This is where Ana brought us, deep into the ambivalent world of human-computer-machine relationships. As a translator, creative writer and creative writing teacher working in the field of machine-translation and human-computer interaction, Ana Guerberhof was more than a double-agent. The machine-translation technologies she was helping to develop as a post-doctoral researcher with EDGE were the very technologies that seemed to threaten her vocation as writer, translator and teacher. I'm not sure exactly where the idea of Ghosts in the Machines came from, but it popped up during one of our many conversations and it certainly got us thinking. It made me begin to appreciate how poetry and machines could be related in many ways, just as poet William Carlos Williams said: “A poem is a small (or large) machine made of words” (1944). This was a seed that perplexed us and challenged us to think into clichés of human-machine relationships, power, technophilia and technophobia.

 
Modern Times, Chaplin

Modern Times, Chaplin

 

In the same spirit as the Peer Review session, Ana wanted to enact Ghosts in the Machines as a fictional guerrilla organisation determined to demonstrate the artistic capacities of machines. This was a kind of institutional critique, calling out narratives around the growing 'intelligence' of machines by actively inhabiting alarmist stories of machine-to-machine intelligence and declaring, 'yes, machines can make art better than any human'. Provocation station! Initially, Ana wanted us to act 'as if' machines were better writers than humans so that we could begin to imagine and speculatively inhabit what that world was like. So, Stranger Fictions was becoming a way for EDGE fellows and their associated networks to create a conceptual and experimental space where we could collectively “contemplate the possible and incubate political desires.” (Jon K. Shaw and Theo Reeves-Evison, Fiction as Method, 2017). Here's an excerpt from an early conversation between Ana, myself and Harun as we try to understand how the seed Ghosts in the Machines might work:

J: I’m actually kind of liking the idea that we take the 'ghosts in the machines' literally, and say this is an advocacy group, we recognise that the world is being populated more and more by digital machines (and sensor technologies) that are going to take over a certain amount of labour and that they are going to begin to develop their own, and already have, massively rapid language, machine to machine literature. And that humans, goddess help them, are going to need some kind of translator in between, and that the advocacy group is proposing ghosts in the machines as a literal device to create these kind of machine intelligence literary agents that will translate the machines for the human but will also have their own role as scribes and poets in the world.

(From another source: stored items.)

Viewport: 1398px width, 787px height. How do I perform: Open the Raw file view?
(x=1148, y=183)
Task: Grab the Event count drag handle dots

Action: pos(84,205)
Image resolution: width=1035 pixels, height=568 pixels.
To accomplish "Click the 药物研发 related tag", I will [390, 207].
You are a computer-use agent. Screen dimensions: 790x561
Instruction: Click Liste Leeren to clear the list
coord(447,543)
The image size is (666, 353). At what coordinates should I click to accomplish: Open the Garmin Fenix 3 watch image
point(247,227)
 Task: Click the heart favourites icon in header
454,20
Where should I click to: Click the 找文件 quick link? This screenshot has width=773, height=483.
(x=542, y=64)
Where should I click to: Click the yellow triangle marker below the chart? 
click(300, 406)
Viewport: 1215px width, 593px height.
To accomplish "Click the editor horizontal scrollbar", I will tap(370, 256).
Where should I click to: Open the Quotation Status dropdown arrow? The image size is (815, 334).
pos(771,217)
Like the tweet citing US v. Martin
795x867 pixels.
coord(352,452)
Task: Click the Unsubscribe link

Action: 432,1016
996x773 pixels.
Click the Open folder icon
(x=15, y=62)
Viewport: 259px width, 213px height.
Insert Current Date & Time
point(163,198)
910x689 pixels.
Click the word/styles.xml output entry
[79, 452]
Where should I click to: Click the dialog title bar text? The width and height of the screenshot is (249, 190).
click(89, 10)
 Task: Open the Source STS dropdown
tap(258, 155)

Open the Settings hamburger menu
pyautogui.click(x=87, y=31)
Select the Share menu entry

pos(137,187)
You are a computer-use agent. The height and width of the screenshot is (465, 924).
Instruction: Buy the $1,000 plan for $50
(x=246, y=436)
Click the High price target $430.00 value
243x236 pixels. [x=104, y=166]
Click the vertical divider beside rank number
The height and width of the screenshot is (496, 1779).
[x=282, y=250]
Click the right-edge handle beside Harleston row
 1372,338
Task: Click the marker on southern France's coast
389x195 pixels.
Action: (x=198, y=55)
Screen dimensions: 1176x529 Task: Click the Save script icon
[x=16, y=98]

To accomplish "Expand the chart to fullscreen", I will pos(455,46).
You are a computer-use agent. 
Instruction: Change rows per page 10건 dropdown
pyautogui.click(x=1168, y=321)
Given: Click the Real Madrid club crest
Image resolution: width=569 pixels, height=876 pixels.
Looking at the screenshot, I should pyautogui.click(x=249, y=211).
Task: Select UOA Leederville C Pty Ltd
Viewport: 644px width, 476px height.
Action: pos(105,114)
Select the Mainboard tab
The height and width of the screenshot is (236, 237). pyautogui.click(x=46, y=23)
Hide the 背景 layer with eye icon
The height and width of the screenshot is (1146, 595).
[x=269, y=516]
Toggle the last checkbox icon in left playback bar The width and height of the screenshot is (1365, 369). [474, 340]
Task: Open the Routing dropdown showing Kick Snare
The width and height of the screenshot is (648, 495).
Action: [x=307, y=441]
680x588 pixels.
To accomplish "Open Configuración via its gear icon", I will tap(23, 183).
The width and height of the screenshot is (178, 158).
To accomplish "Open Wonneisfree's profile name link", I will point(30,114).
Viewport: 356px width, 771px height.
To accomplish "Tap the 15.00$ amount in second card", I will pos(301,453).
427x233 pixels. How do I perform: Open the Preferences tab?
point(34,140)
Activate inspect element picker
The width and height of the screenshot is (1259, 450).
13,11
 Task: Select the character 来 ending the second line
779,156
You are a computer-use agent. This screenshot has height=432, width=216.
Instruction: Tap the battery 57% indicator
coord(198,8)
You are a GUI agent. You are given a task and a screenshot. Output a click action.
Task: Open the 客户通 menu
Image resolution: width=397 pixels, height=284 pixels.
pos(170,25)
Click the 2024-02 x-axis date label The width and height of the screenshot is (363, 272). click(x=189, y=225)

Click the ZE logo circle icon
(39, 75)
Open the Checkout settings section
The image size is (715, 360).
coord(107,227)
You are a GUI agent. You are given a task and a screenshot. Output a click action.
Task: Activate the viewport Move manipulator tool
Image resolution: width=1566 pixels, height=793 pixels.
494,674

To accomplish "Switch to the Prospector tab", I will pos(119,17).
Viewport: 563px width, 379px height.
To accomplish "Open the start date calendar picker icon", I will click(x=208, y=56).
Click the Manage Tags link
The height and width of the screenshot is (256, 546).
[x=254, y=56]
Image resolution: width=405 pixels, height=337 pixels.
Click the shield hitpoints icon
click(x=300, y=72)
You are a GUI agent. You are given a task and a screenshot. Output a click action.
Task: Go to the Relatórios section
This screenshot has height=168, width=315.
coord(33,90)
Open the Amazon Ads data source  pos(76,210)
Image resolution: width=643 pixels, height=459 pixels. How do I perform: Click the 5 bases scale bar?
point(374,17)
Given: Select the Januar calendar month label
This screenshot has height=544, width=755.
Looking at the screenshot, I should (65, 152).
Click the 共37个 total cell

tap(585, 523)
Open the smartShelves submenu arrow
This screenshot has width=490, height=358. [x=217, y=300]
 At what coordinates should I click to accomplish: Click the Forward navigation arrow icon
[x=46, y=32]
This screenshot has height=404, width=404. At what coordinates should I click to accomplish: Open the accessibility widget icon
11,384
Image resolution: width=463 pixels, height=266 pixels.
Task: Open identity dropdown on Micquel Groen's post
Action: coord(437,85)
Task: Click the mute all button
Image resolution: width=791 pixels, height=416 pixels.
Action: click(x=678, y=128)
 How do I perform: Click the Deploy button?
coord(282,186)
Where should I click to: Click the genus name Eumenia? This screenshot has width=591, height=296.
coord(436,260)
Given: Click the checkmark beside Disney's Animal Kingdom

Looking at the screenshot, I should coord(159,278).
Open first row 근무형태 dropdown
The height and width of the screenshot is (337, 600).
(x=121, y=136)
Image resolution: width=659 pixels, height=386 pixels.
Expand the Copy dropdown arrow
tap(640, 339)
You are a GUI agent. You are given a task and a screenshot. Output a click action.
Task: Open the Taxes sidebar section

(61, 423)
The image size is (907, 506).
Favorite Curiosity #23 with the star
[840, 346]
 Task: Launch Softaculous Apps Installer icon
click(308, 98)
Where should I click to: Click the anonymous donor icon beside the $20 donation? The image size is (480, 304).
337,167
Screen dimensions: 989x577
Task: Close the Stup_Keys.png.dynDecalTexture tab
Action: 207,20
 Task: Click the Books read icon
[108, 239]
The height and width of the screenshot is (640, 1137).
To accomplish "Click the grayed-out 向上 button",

H: I don’t know if we are going to emancipate these ghosts. They might turn into partners…

J: That’s it. They might become our spirit guides – I think thats the premise of the lobby group…

H: It all comes back to the slaves we made...

J: Yeah. these relationships seem to recur. I think Ana, that is probably what we are seeing as a kind of a red thread through the workshops that we’re doing is really an ethical question of relationship between humans, between what humans make and what tools they use and how they use them. I think that’s the common thread of what we are exploring. It's basically the ethics of what we do now in the world, as technologists, as artists, whatever, as citizens. As basic auld humans who don’t have a clue what they’re doing.

A: But it’s funny, because you are seeing machines as a slave, right, while translators see machines as… the ones that are going to substitute them in their work, so the machine is the oppressor, not the slave, for a translator. Because they [the translators] are going to be substituted by the machine, or the writer, the technical writer will be substituted by the machine.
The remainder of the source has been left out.